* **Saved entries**

=======

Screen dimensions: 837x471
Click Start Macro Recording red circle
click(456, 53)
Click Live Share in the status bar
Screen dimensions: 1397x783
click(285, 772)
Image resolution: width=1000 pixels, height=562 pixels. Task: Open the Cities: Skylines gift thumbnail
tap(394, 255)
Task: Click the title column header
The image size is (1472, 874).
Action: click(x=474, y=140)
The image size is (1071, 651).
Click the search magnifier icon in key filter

=======

Transcribe exactly, starting at the line with "Task: Click the title column header" and continuing through the last line of the data above; leave out all earlier lines.

* **TASK ANSWER**
Task: Click the title column header
The image size is (1472, 874).
Action: click(x=474, y=140)
The image size is (1071, 651).
Click the search magnifier icon in key filter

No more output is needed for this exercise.